**EXERCISE:** Please reproduce the records word for word from the line with "You are a computer-use agent. Viewport: 1473px" up to and including the line with "Looking at the screenshot, I should pos(1712,980).", and nothing else.

>>>>

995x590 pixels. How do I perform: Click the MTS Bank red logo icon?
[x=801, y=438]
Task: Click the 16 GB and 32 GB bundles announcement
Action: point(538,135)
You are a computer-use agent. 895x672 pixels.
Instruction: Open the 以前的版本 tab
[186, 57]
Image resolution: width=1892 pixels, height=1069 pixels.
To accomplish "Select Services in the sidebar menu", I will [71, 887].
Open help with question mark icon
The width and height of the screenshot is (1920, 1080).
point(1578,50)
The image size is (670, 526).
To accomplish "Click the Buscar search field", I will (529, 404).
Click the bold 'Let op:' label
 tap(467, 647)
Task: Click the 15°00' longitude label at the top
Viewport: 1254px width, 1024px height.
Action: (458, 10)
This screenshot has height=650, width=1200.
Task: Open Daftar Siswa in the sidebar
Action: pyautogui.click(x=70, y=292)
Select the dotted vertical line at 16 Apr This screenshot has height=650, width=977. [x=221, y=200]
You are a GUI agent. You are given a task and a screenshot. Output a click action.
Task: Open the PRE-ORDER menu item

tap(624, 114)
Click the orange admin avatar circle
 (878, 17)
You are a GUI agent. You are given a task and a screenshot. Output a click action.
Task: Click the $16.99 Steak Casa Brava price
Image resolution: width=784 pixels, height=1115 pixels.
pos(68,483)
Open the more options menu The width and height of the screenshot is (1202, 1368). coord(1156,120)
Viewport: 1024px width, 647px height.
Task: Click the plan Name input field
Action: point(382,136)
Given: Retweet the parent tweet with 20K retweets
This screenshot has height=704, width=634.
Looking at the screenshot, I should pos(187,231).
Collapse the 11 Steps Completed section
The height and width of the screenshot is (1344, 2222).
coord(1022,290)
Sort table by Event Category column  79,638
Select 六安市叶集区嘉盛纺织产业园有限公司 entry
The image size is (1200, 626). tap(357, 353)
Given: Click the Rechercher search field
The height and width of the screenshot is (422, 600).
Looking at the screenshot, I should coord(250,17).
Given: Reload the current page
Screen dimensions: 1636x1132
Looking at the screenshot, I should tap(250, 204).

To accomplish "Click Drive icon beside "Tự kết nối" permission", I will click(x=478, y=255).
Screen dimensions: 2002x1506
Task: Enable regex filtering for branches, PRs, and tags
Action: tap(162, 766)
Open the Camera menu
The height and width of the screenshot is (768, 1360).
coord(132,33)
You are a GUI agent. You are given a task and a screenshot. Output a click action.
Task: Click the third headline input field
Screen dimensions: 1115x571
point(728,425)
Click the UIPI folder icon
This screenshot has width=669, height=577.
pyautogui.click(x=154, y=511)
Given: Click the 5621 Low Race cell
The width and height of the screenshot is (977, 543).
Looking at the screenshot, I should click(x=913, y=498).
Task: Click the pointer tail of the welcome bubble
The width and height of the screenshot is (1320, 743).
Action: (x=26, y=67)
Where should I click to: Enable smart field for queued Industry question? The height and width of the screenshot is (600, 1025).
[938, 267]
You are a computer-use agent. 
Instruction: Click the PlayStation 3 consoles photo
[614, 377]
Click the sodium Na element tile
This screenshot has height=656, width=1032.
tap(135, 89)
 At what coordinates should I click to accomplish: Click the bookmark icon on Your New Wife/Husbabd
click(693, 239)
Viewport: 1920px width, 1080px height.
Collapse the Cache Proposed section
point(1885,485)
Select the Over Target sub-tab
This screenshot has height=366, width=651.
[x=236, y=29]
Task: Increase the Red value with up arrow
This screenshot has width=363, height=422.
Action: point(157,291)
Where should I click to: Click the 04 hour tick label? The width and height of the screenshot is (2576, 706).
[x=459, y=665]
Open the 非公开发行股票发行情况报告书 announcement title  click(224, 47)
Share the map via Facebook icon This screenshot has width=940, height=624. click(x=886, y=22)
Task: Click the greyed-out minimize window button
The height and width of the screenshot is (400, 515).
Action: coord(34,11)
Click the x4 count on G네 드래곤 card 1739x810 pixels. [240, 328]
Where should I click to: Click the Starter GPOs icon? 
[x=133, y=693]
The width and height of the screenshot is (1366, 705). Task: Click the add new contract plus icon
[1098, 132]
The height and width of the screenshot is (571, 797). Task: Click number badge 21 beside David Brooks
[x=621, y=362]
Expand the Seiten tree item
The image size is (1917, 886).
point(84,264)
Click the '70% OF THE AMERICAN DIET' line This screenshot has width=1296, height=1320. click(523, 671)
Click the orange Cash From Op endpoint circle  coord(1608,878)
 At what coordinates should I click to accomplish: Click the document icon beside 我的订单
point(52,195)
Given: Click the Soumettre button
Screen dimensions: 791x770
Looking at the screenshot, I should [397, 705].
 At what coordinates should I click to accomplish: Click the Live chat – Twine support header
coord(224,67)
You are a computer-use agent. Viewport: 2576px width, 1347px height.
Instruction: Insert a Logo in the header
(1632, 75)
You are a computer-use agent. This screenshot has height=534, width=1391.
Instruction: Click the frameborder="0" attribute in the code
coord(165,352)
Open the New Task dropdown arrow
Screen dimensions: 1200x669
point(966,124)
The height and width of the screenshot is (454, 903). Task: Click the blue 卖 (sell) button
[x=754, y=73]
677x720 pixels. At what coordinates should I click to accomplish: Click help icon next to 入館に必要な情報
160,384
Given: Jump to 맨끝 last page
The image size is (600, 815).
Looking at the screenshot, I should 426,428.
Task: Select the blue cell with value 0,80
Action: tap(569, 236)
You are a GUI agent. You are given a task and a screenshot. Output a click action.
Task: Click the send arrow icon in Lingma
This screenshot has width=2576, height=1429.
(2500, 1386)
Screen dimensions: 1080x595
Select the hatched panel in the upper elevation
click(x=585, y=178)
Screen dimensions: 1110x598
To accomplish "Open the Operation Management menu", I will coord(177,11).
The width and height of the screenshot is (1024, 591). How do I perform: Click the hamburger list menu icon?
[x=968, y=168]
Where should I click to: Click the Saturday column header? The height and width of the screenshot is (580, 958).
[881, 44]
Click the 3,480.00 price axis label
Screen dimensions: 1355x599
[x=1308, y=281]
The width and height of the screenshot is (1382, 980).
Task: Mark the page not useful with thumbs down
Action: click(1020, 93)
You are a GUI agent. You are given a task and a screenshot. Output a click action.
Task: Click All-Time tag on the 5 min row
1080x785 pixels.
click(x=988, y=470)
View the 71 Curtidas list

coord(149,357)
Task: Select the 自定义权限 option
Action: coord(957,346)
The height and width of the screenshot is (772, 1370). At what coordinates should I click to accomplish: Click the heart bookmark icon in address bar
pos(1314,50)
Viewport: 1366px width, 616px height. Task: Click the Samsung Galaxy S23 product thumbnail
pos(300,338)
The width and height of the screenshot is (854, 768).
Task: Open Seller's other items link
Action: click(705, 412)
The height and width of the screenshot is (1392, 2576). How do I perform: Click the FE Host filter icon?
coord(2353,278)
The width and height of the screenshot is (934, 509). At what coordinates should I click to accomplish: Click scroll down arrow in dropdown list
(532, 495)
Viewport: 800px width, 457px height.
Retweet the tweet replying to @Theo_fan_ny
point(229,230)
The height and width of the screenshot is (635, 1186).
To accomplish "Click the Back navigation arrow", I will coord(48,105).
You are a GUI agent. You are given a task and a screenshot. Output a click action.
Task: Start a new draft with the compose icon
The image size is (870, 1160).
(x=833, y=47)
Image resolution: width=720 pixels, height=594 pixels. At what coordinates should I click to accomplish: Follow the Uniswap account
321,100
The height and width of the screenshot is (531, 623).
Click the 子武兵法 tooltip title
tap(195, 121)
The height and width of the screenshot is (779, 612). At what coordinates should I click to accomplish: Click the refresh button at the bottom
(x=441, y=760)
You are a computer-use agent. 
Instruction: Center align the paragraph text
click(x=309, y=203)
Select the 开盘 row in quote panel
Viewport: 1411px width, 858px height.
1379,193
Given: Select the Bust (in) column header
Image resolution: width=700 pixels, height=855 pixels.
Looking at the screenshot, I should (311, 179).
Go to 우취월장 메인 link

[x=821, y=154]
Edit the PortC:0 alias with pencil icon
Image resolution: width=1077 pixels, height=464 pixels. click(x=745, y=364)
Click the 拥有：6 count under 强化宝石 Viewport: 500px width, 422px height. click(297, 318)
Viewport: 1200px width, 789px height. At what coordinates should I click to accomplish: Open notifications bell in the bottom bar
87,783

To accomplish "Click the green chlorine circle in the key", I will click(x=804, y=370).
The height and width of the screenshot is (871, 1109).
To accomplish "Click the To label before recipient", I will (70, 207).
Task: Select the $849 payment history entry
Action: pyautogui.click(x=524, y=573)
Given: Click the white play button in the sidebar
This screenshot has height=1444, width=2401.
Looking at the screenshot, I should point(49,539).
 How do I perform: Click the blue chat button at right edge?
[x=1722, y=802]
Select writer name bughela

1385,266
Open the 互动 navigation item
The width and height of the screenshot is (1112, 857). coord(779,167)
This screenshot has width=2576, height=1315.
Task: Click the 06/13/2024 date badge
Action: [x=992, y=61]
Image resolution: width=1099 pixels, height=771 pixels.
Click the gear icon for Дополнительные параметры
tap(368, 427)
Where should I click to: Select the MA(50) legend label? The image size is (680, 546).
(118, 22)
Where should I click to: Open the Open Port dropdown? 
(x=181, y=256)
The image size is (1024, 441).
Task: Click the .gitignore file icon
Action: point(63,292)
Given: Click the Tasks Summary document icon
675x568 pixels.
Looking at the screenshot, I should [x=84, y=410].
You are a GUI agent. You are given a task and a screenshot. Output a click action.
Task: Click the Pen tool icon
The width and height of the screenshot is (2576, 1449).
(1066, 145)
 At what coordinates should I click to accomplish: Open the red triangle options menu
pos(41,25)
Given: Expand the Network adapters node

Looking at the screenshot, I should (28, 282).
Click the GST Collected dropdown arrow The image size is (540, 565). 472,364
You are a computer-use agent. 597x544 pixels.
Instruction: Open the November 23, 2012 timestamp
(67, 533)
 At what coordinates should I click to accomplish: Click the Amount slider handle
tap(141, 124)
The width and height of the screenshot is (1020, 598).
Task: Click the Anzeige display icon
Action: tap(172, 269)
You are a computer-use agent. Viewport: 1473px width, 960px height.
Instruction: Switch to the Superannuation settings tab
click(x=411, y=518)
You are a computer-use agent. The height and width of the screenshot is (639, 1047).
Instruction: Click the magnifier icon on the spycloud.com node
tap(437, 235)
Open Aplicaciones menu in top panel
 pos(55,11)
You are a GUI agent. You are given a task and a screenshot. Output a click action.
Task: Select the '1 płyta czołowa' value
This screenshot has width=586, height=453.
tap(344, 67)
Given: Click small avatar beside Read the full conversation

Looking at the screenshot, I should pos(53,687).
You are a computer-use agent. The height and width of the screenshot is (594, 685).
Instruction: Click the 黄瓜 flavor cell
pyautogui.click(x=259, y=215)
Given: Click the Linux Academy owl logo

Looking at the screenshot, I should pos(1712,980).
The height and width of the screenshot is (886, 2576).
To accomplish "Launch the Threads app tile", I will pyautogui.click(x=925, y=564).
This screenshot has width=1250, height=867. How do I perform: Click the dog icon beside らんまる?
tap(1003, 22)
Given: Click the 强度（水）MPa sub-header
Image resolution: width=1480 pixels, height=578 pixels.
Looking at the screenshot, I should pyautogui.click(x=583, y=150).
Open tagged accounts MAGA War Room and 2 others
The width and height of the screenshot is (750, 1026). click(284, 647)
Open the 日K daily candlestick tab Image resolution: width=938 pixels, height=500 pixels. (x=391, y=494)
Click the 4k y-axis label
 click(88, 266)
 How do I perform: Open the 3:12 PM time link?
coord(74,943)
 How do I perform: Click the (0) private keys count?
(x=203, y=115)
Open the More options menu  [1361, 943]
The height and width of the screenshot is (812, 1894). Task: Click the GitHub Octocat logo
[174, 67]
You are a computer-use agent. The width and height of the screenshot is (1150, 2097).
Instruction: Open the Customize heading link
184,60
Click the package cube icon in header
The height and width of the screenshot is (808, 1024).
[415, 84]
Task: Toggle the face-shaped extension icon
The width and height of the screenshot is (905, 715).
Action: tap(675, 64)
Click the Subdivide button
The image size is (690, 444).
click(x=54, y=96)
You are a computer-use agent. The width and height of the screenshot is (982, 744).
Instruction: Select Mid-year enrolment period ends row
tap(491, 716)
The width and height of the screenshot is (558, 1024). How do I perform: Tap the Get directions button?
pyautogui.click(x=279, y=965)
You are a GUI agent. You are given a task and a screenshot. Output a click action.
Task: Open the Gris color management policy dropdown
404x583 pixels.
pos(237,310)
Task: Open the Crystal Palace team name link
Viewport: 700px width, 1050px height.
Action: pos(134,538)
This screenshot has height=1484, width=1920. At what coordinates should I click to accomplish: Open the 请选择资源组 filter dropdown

<<<<

**SOLVED PROBLEM:**
You are a computer-use agent. Viewport: 1473px width, 960px height.
Instruction: Switch to the Superannuation settings tab
click(x=411, y=518)
You are a computer-use agent. The height and width of the screenshot is (639, 1047).
Instruction: Click the magnifier icon on the spycloud.com node
tap(437, 235)
Open Aplicaciones menu in top panel
 pos(55,11)
You are a GUI agent. You are given a task and a screenshot. Output a click action.
Task: Select the '1 płyta czołowa' value
This screenshot has width=586, height=453.
tap(344, 67)
Given: Click small avatar beside Read the full conversation

Looking at the screenshot, I should pos(53,687).
You are a computer-use agent. The height and width of the screenshot is (594, 685).
Instruction: Click the 黄瓜 flavor cell
pyautogui.click(x=259, y=215)
Given: Click the Linux Academy owl logo

Looking at the screenshot, I should pos(1712,980).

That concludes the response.